▶ Task objective
Please copy out the lines below word for word, leaving out the pictures.

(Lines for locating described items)
------------------------------------------------------------

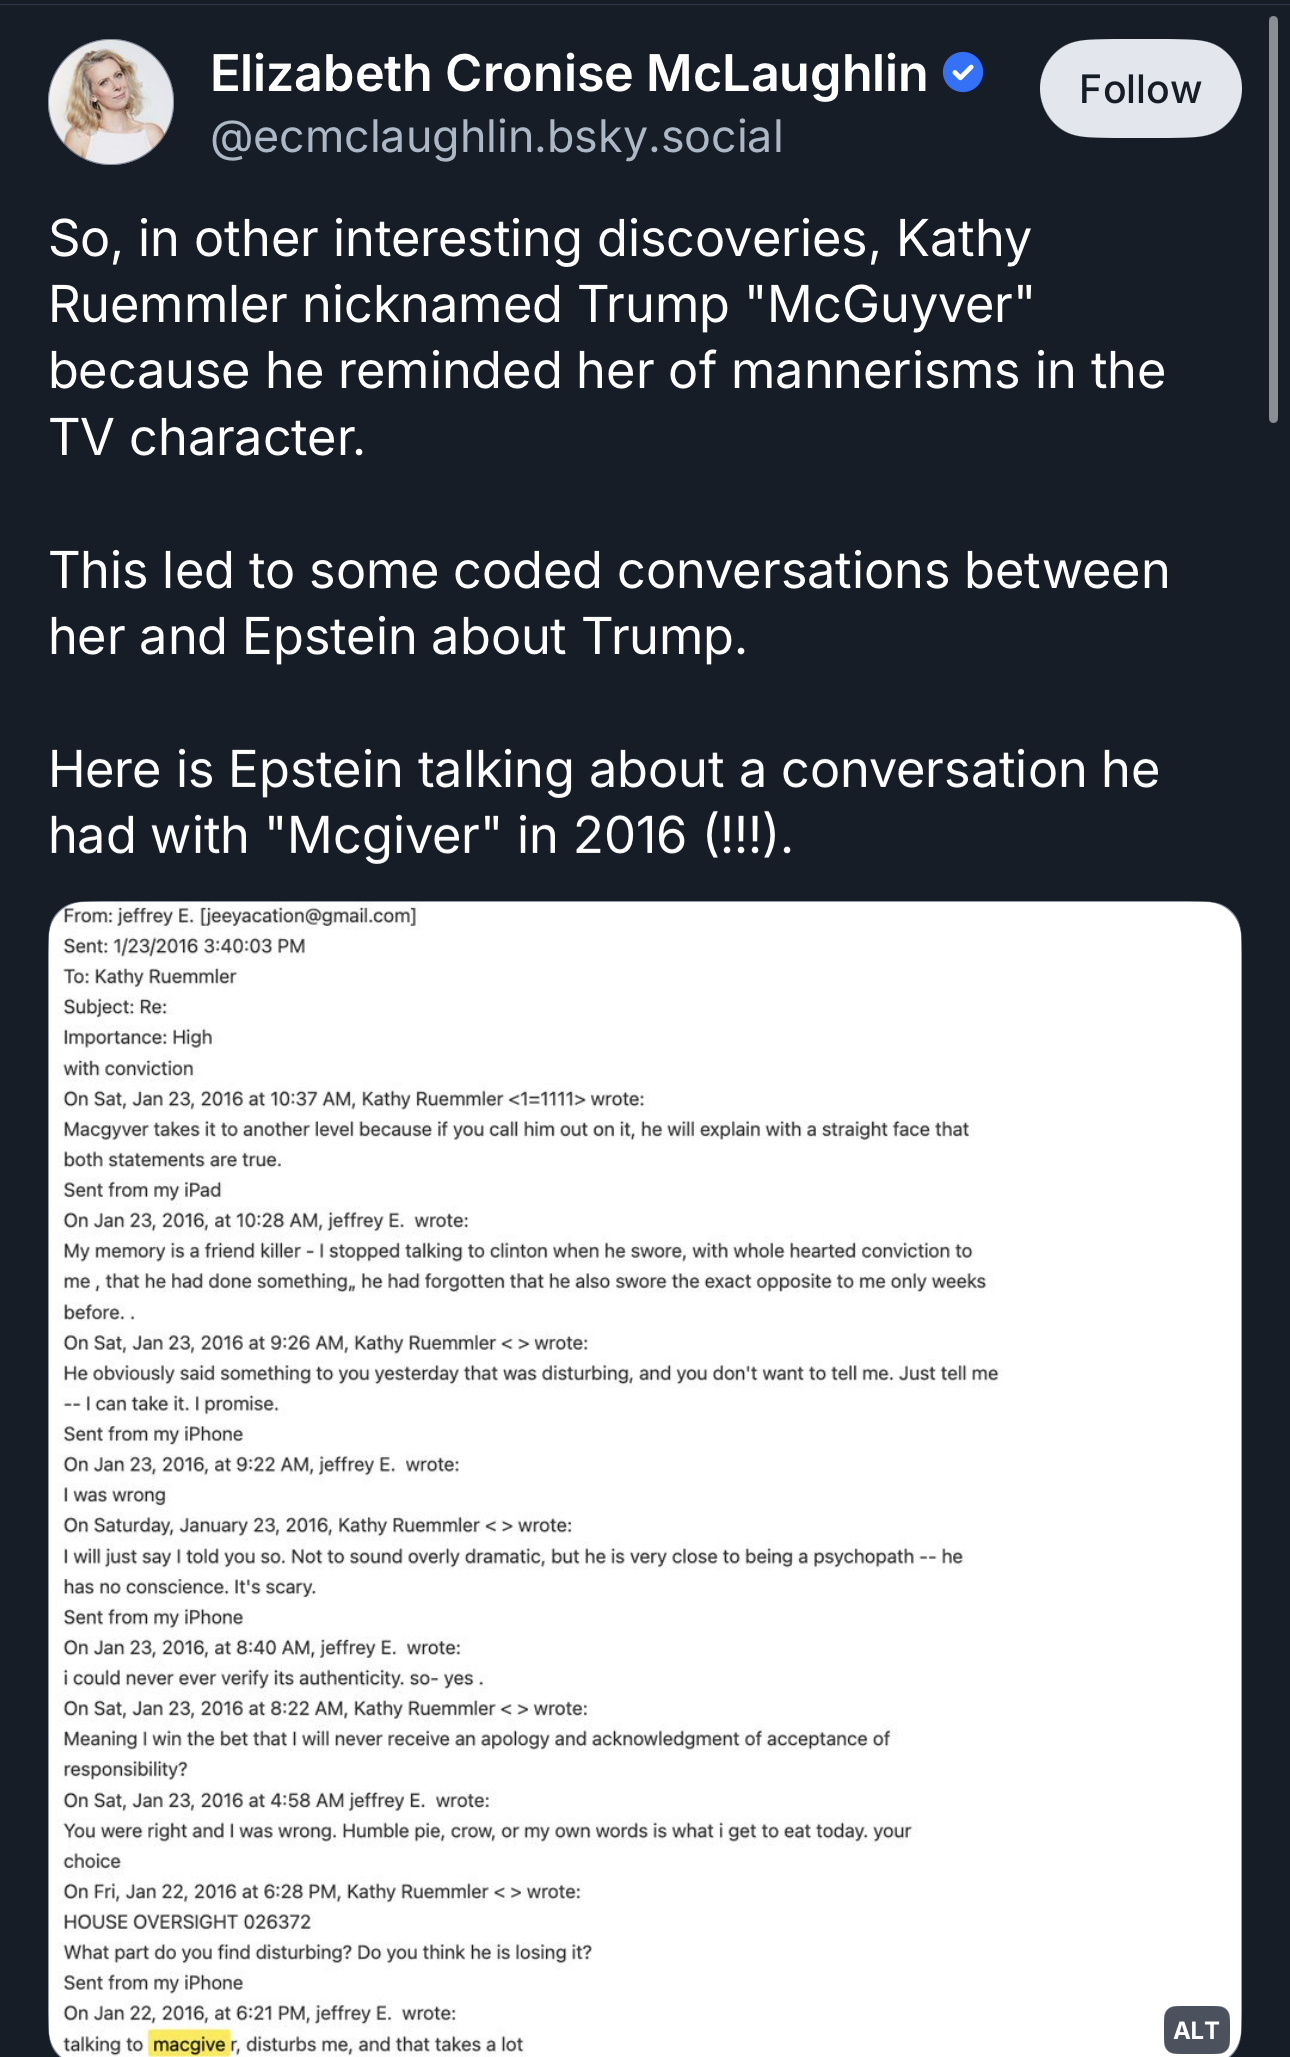Show the image ALT text badge
The height and width of the screenshot is (2057, 1290).
coord(1196,2030)
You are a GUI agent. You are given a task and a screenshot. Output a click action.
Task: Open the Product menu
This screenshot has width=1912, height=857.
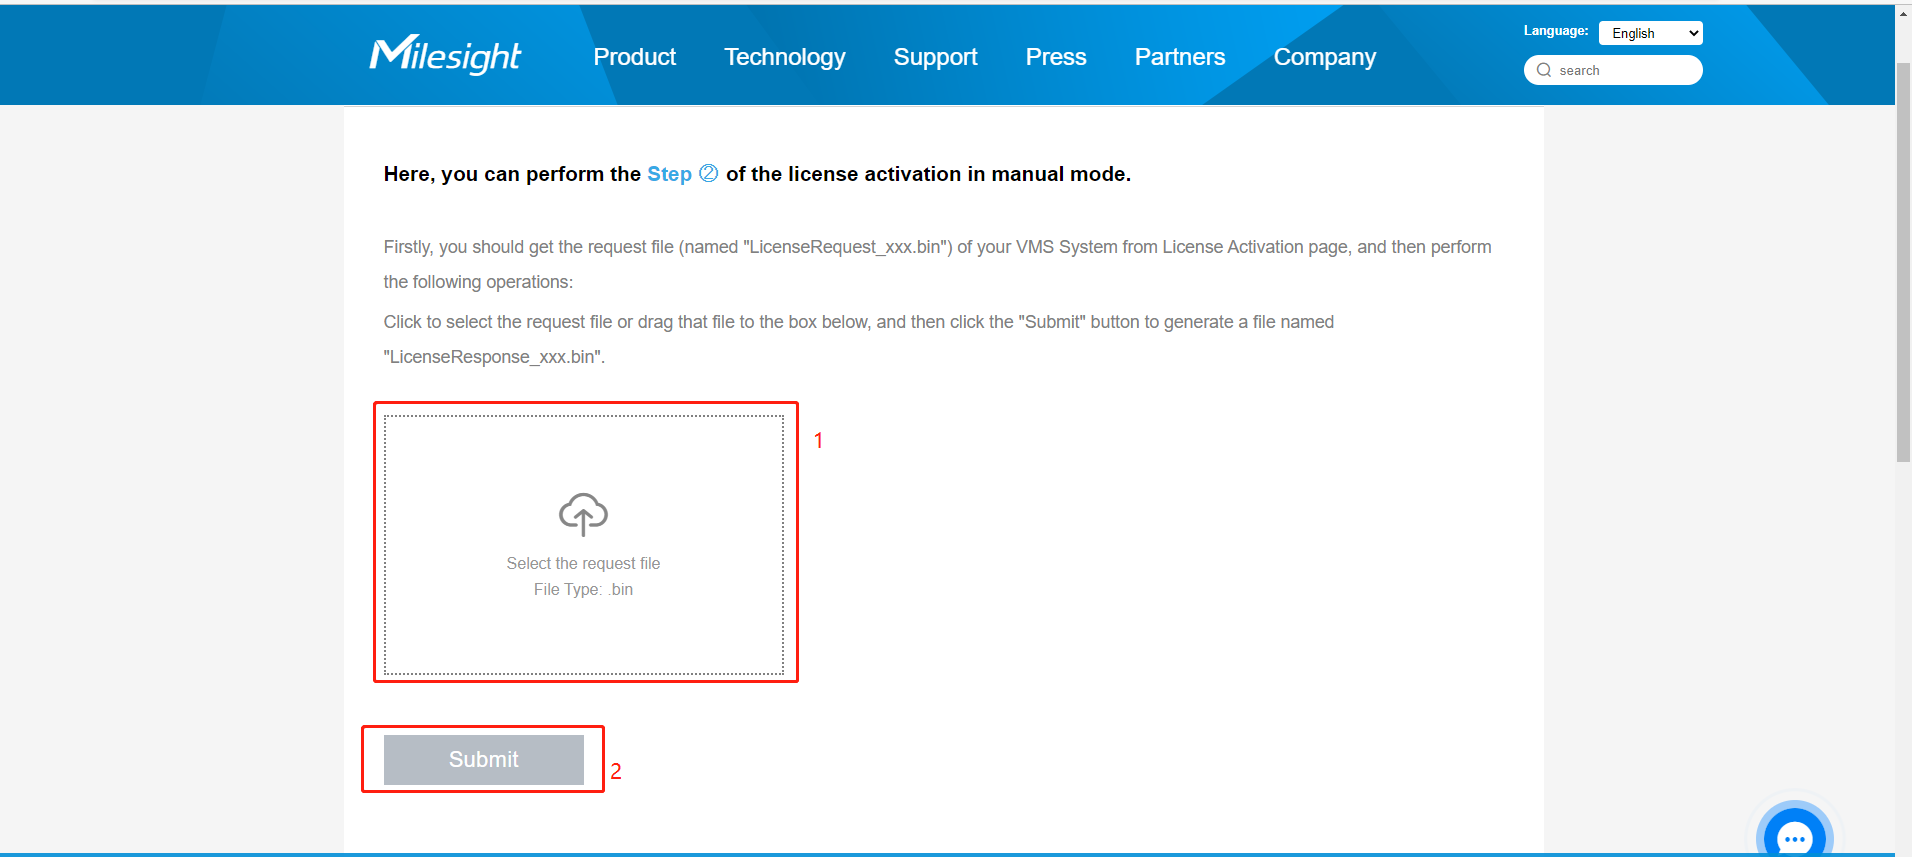coord(634,57)
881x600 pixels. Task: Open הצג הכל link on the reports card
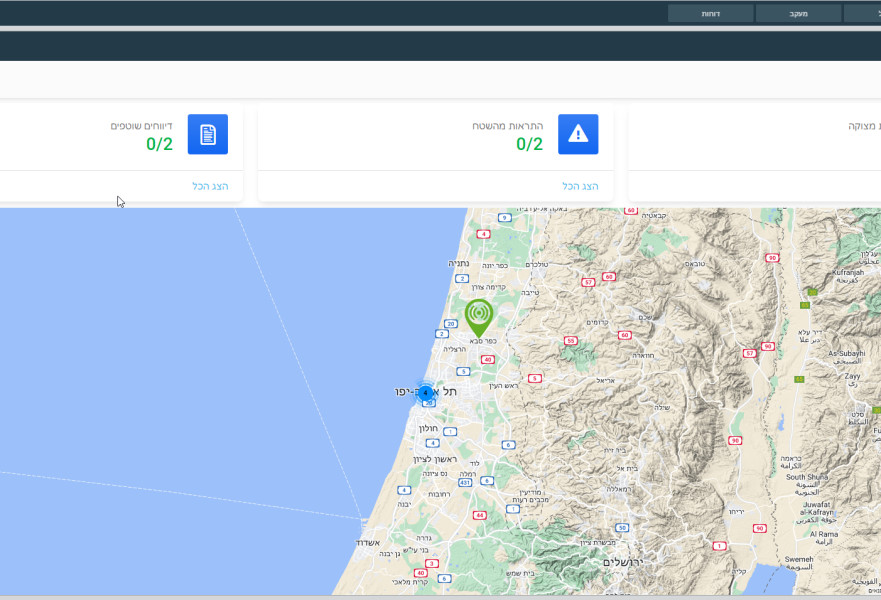pyautogui.click(x=210, y=186)
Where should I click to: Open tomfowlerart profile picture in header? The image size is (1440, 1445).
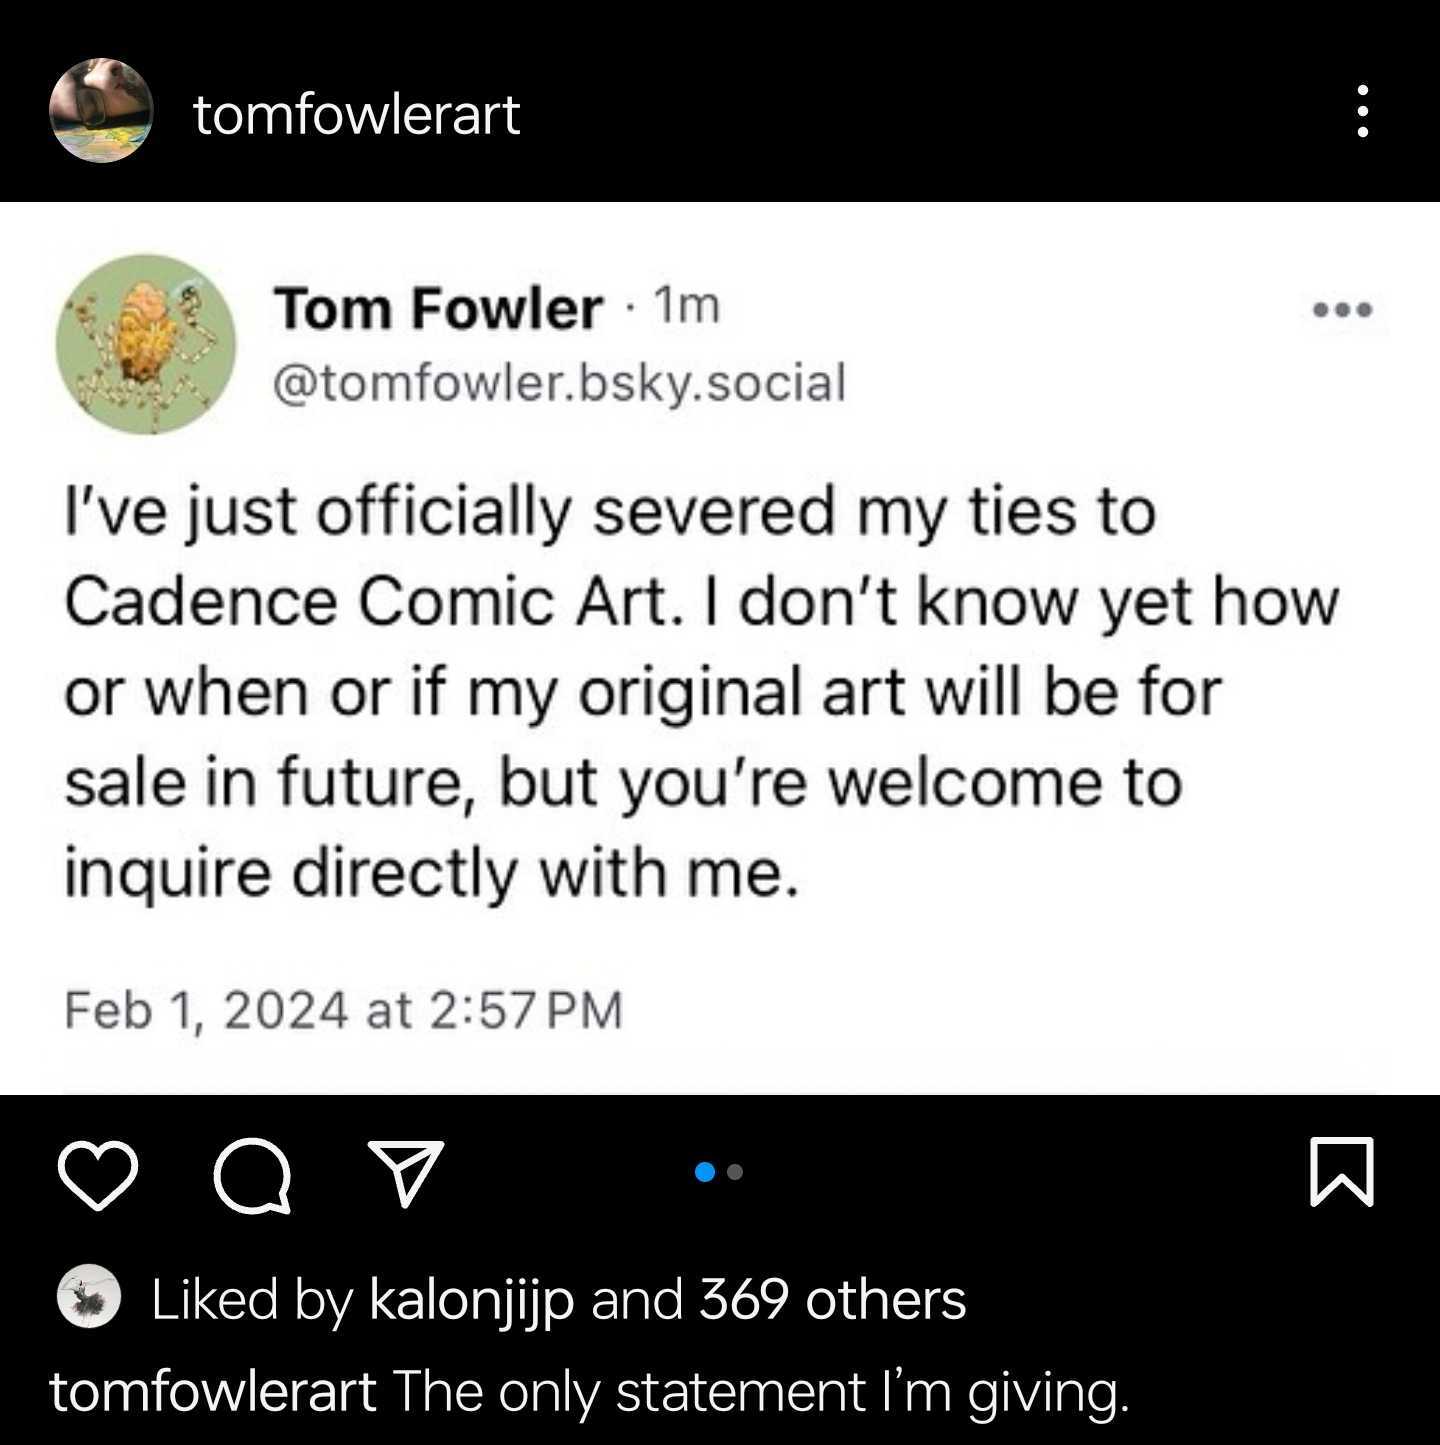click(x=101, y=111)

------------------------------------------------------------

▶ Response to this task
Show the image ALT text badge
The height and width of the screenshot is (2057, 1290).
coord(1196,2030)
You are a GUI agent. You are given a task and a screenshot. Output a click action.
Task: Open the Product menu
This screenshot has width=1912, height=857.
coord(634,57)
881x600 pixels. Task: Open הצג הכל link on the reports card
pyautogui.click(x=210, y=186)
Where should I click to: Open tomfowlerart profile picture in header? The image size is (1440, 1445).
click(x=101, y=111)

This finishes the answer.